● **Records from a dataset**:
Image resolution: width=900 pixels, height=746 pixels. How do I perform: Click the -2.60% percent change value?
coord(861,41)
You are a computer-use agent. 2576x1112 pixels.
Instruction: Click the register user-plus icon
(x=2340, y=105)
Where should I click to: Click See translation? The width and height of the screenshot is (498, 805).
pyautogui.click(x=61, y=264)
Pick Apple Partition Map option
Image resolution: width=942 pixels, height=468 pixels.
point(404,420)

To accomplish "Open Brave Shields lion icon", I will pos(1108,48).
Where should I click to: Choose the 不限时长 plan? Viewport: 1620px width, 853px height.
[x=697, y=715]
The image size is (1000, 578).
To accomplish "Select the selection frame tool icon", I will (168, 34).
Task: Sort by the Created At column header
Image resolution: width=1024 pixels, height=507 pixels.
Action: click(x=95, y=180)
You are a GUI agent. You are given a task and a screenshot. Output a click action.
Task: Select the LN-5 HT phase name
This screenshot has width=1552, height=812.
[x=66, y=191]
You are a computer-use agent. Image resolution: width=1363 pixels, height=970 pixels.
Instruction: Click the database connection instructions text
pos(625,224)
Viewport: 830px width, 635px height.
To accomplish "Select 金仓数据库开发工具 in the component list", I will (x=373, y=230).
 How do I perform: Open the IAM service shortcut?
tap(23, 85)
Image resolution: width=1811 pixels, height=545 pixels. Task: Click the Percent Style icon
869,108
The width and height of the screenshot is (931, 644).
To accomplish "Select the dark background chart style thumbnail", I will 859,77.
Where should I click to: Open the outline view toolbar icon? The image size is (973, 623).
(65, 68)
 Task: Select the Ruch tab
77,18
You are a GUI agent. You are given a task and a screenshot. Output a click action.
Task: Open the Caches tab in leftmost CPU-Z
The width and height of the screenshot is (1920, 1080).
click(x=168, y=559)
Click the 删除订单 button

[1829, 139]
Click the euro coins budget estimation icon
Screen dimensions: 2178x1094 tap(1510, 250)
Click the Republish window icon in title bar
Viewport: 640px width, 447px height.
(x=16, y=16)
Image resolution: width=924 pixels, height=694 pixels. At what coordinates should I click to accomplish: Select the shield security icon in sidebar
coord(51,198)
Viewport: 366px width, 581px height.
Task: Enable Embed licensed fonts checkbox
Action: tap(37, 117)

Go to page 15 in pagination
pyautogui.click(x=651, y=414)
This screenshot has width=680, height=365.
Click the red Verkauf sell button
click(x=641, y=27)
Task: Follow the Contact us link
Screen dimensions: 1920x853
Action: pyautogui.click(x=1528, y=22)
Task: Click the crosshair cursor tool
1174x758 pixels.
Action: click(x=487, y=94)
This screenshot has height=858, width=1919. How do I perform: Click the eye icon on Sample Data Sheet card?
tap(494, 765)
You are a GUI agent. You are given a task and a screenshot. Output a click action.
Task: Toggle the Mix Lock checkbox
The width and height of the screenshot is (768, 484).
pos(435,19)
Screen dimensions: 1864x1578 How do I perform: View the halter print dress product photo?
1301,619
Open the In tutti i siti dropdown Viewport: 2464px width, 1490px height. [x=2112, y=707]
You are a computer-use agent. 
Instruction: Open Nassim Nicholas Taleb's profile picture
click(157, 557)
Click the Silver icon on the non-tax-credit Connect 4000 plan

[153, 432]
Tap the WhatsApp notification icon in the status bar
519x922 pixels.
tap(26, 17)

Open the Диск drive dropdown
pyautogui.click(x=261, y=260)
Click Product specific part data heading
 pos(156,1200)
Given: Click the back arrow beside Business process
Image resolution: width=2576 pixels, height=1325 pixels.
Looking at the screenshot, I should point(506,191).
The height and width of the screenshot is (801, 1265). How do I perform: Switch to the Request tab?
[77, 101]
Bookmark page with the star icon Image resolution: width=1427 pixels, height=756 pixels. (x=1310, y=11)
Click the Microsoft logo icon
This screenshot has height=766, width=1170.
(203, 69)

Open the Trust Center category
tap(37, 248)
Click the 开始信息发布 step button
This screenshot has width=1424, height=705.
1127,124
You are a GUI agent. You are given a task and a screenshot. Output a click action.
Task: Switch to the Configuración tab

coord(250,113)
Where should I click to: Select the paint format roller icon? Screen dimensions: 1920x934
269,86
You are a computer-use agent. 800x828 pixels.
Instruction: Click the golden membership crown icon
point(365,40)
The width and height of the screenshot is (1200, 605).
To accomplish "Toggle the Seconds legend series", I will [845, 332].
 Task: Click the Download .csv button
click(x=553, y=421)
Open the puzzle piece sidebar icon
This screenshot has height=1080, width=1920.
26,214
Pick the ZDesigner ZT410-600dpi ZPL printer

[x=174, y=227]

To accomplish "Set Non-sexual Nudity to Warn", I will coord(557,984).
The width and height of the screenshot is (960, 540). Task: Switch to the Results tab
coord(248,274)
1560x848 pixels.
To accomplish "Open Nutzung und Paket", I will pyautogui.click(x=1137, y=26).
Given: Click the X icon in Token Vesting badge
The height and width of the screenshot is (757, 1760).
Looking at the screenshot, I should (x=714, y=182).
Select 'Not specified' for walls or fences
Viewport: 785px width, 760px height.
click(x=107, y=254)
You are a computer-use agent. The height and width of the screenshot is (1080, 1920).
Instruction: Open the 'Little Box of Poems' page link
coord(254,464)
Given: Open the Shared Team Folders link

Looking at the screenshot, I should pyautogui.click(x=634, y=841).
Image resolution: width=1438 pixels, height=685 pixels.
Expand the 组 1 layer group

● **OBJECTIVE**: Pick out every line of the listing above that contains the word "Select". Matches must have the same capitalization.

● **EXPECTED OUTPUT**:
To accomplish "Select the selection frame tool icon", I will (168, 34).
Task: Select the LN-5 HT phase name
To accomplish "Select 金仓数据库开发工具 in the component list", I will (x=373, y=230).
To accomplish "Select the dark background chart style thumbnail", I will 859,77.
 Task: Select the Ruch tab
Image resolution: width=924 pixels, height=694 pixels. At what coordinates should I click to accomplish: Select the shield security icon in sidebar
Where should I click to: Select the paint format roller icon? Screen dimensions: 1920x934
Select 'Not specified' for walls or fences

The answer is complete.